I agree it is irrelevant, but:

1) Married couples switch between filing Jointly and Separately in consecutive years, so merely switching Taxpayer and Spouse on a joint return is something the IRS can easily handle;

2) The client is requesting this because the husband typically makes estimated tax payments, and the IRS mishandled the payments last year because he is the Spouse on the return and his payments were made under his SSN, leading to threatening letters from the IRS on garnishing his wages because the IRS couldn't locate the payments (a situation that happened with multiple clients last year).  I completely understand his perspective here, and ultimately this is the call of the client.

rbynaker
Level 13

@JOFI wrote:

I agree it is irrelevant, but:

1) Married couples switch between filing Jointly and Separately in consecutive years, so merely switching Taxpayer and Spouse on a joint return is something the IRS can easily handle;

2) The client is requesting this because the husband typically makes estimated tax payments, and the IRS mishandled the payments last year because he is the Spouse on the return and his payments were made under his SSN, leading to threatening letters from the IRS on garnishing his wages because the IRS couldn't locate the payments (a situation that happened with multiple clients last year).  I completely understand his perspective here, and ultimately this is the call of the client.

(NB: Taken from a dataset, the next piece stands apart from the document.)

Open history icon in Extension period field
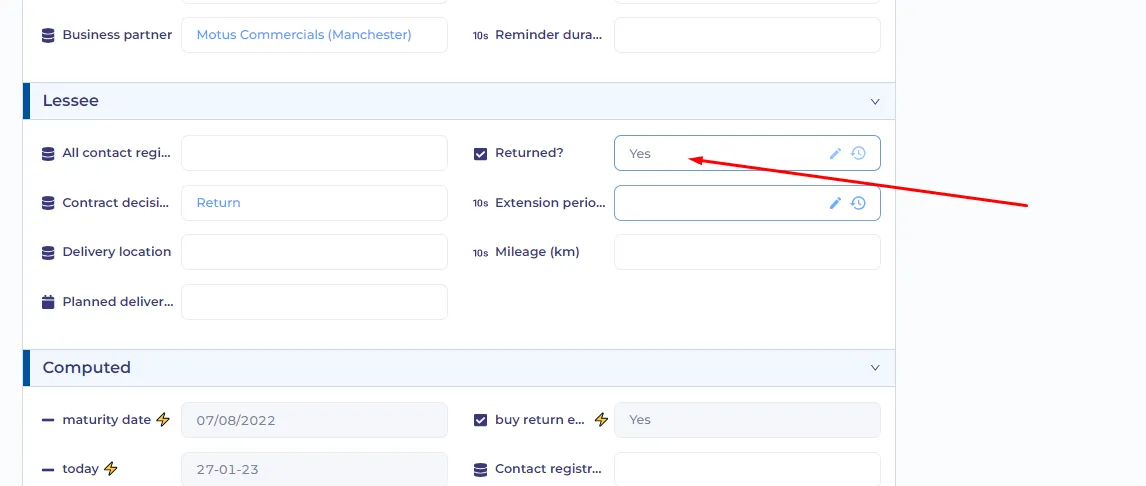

I think your #1 statement "something the IRS can easily handle" is directly contradicted by the reality of #2. 🙂  For whatever reason, the IRS has trouble now finding spousal money.  It's usually just a phone call to fix it (but that requires someone at the IRS to answer the phone.)

I normally don't do this but I would make an exception in this case.  I would advise the client that it's time consuming and prone to errors so there would be an additional $x charge.

One trick I learned this year for Drake that would probably apply for ProSeries.  Before you transfer from prior year, go mark the taxpayer deceased in prior year.  Then transfer and it should transfer all of the SP indicators to TP.  (I'd then go back and unmark them deceased in the 2020 file, just 'cause I don't like bad data floating around.)  That should at least do half the work for you.  The SP will become TP on the 2021 return so you only need to enter the former primary taxpayer's info.  Just a thought, may create as much work as it saves depending on how much data you have to enter.

Rick

JOFI
Level 7
Level 7

The takeaway here is that whoever is making estimated tax payments/extension tax payments under his/her SSN for a married couple should be the Primary Taxpayer on the return.  Switch it, and the IRS computers can't handle it for some reason.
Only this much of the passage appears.